Normally, at this point the user would see the phone's dialer window and could simply tap the red button to hang up. But Mulliner found that by combining the attack with an old iOS flaw he'd found back in 2008, he could force a random app to open up on the phone's screen and temporarily prevent the user from hanging up, or perhaps from even noticing that a phone number was being called.
For most numbers, you could arguably just hang up once the call goes through; no harm done. But it's not hard to see how a malicious hacker could take advantage of this exploit. Imagine forcing people to call expensive toll-dependent numbers, racking up charges, or having them all simultaneously dial 911. A teenager in Arizona was recently arrested for posting a similar iPhone flaw on YouTube, which his viewers used to tie up local 911 calling centers.

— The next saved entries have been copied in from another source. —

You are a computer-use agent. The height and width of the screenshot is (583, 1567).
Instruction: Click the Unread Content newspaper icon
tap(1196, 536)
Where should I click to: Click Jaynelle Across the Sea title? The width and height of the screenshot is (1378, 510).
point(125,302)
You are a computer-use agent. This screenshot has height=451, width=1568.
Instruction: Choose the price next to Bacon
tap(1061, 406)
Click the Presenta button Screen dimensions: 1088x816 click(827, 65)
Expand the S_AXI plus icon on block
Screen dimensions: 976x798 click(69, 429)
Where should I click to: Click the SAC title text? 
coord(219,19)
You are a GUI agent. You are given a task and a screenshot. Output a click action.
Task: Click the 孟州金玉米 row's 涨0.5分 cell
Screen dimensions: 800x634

Mulliner said he reached out to Twitter, but wasn't satisfied with the company's response. He didn't bother reaching out to LinkedIn because it had a "private" bug-bounty program that didn't accept submissions from strangers. (He did report the issue directly to Apple.) It's not clear if and when either company will fix the app flaws.
In his blog posting, Mulliner used the mobile Safari, Dropbox and Yelp apps as examples of how to handle this issue better. Each pops up approval windows asking the user to approve or deny a call being made, though not all say what the destination number is.
While users don’t have any direct recourse against this flaw, the regular rules of internet common sense still apply. Don’t click on strange links, especially if they come from untrusted users. While this won't help if a friend's account is compromised, it’ll still help you avoid the vast majority of potential scams that come your way.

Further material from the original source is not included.